Cuba: A Warning to Latin America

Police officers arrest protesters in front of the Cuban Capitol in Havana on June 11. (EFE)

14ymedio bigger14ymedio, María Werlau/Archivo Cuba [Cuba Archive], Miami, 28 July 2021 — Although the repressive apparatus has controlled the streets of Cuba for now, the regime faces its bankruptcy both economically and legitimately. Among the consequences that deserve attention are the regional implications. Presumably, the Cuban regime, cornered, will increase the subversion of the democracies of the region to distract international attention, keep governments occupied in the defense of their own democracies, and blackmail them with the threat of more violence, as well as to attract resources with the expansion of “XXI century socialism” (Castro-communism).

Since its inception in 1959, the Cuban regime has financed, trained, and coordinated countless individuals, groups, organizations, and political parties to subvert the democratic order throughout the Western Hemisphere, and advance its imperialist plans. Their tactics have always included a set of asymmetric methodologies, such as guerrilla warfare, the formation of cadres for urban mobilization, and clandestine penetration. As of 2019, the coordinated violence unleashed in the region has neutralized collective action against the Venezuelan regime and promoted the expansion of the Cuban-Chavista model.

**Record excerpts:**

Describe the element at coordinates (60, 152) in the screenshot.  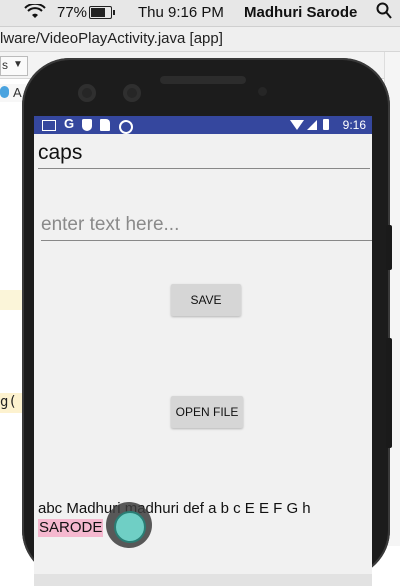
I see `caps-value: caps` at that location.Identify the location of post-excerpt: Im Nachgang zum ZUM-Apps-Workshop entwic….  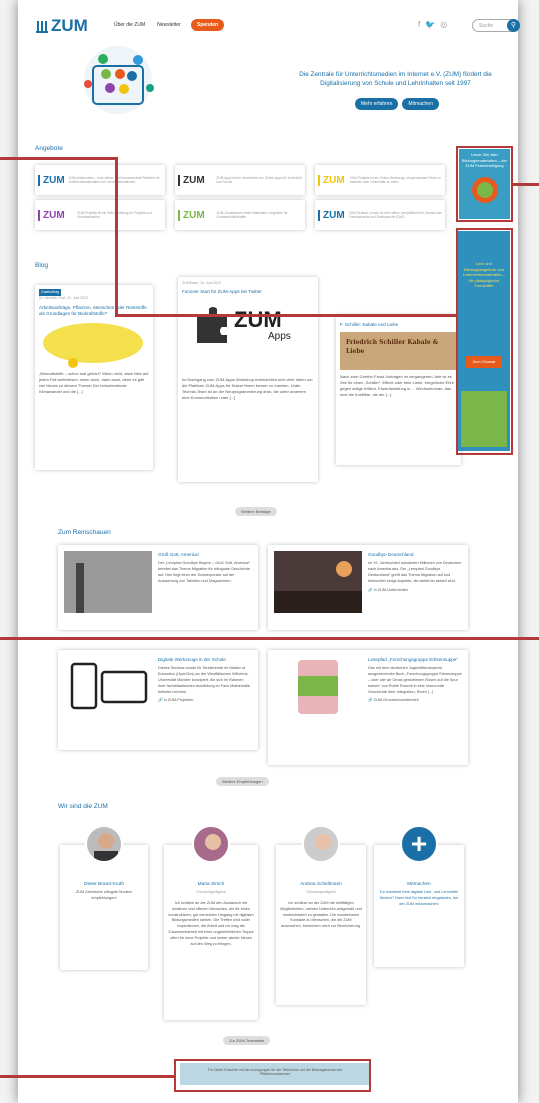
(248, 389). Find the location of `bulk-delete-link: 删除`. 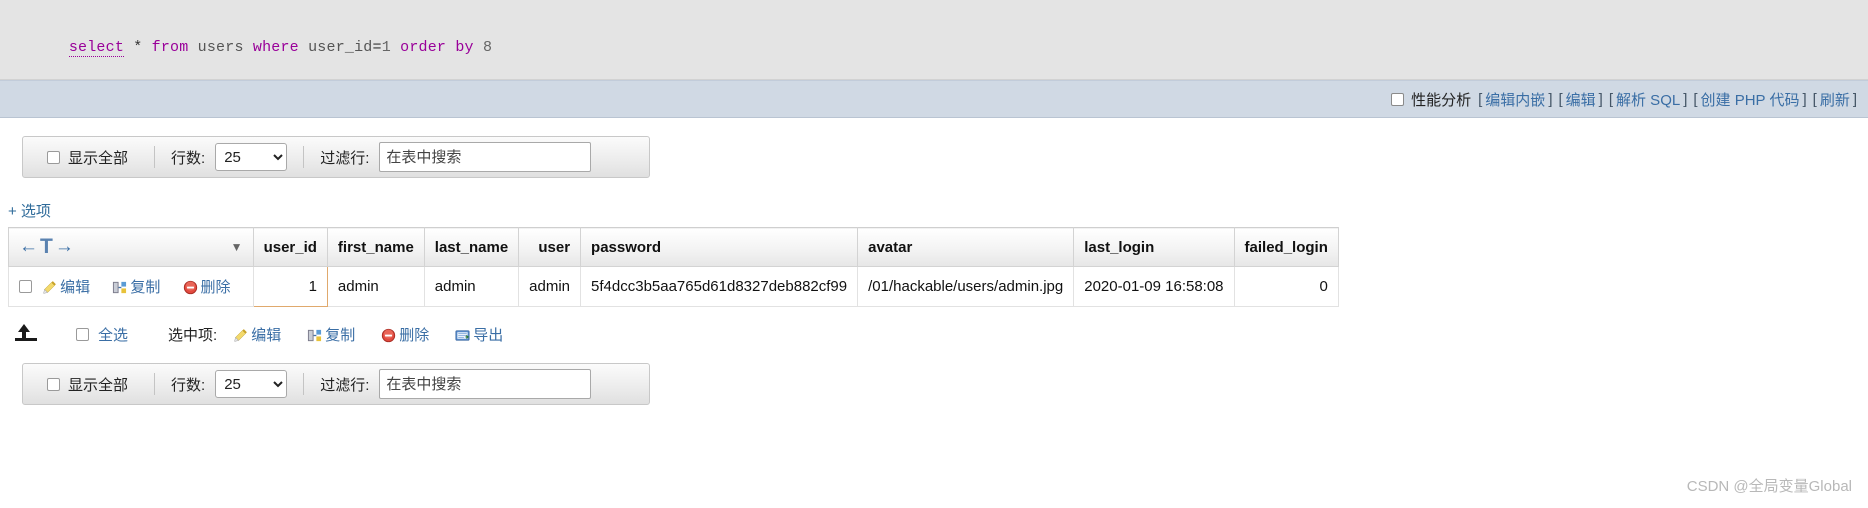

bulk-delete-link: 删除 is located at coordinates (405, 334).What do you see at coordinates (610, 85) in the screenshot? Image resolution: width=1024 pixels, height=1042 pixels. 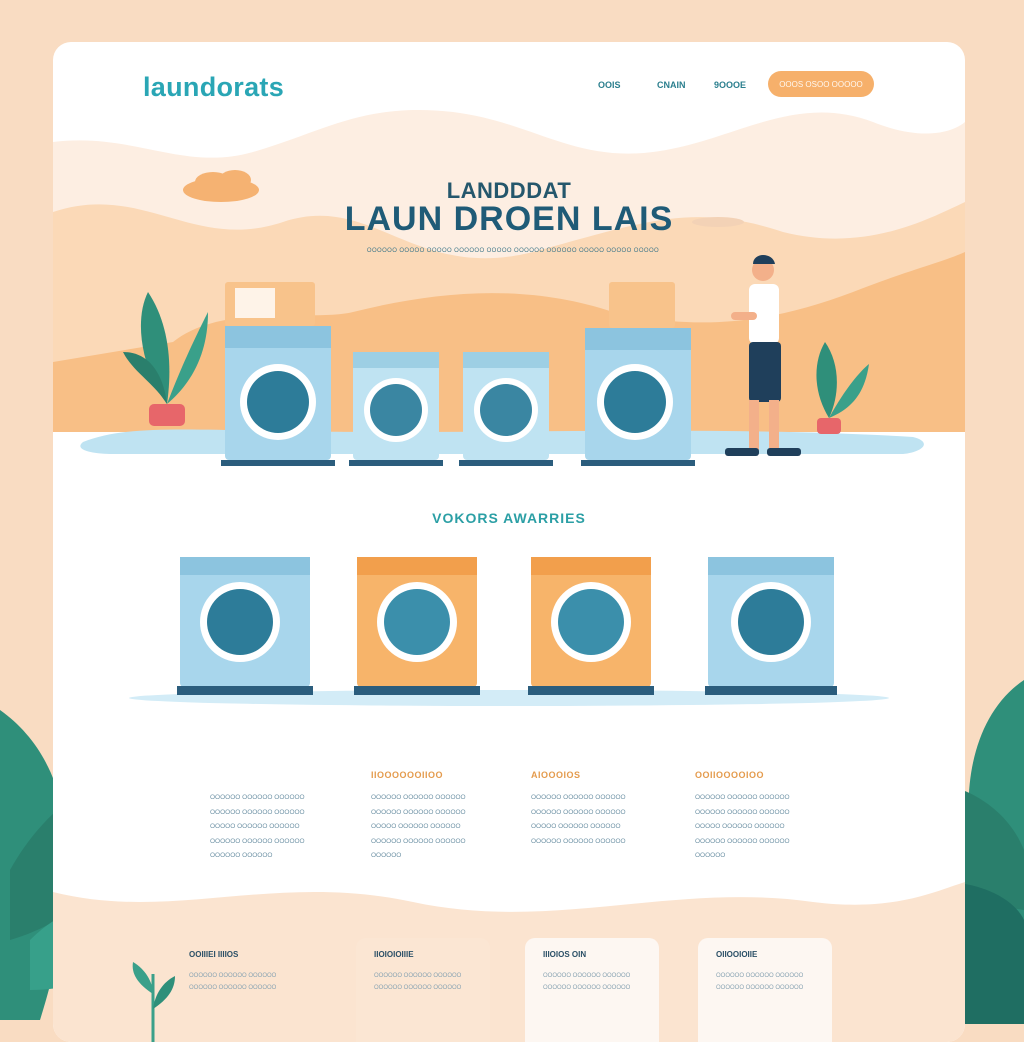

**Job:**
Quote the article about Cuba as a warning to Latin America in full, word for word, from its title to its final sentence.

**Exercise answer:**
Cuba: A Warning to Latin America

Police officers arrest protesters in front of the Cuban Capitol in Havana on June 11. (EFE)

14ymedio bigger14ymedio, María Werlau/Archivo Cuba [Cuba Archive], Miami, 28 July 2021 — Although the repressive apparatus has controlled the streets of Cuba for now, the regime faces its bankruptcy both economically and legitimately. Among the consequences that deserve attention are the regional implications. Presumably, the Cuban regime, cornered, will increase the subversion of the democracies of the region to distract international attention, keep governments occupied in the defense of their own democracies, and blackmail them with the threat of more violence, as well as to attract resources with the expansion of “XXI century socialism” (Castro-communism).

Since its inception in 1959, the Cuban regime has financed, trained, and coordinated countless individuals, groups, organizations, and political parties to subvert the democratic order throughout the Western Hemisphere, and advance its imperialist plans. Their tactics have always included a set of asymmetric methodologies, such as guerrilla warfare, the formation of cadres for urban mobilization, and clandestine penetration. As of 2019, the coordinated violence unleashed in the region has neutralized collective action against the Venezuelan regime and promoted the expansion of the Cuban-Chavista model.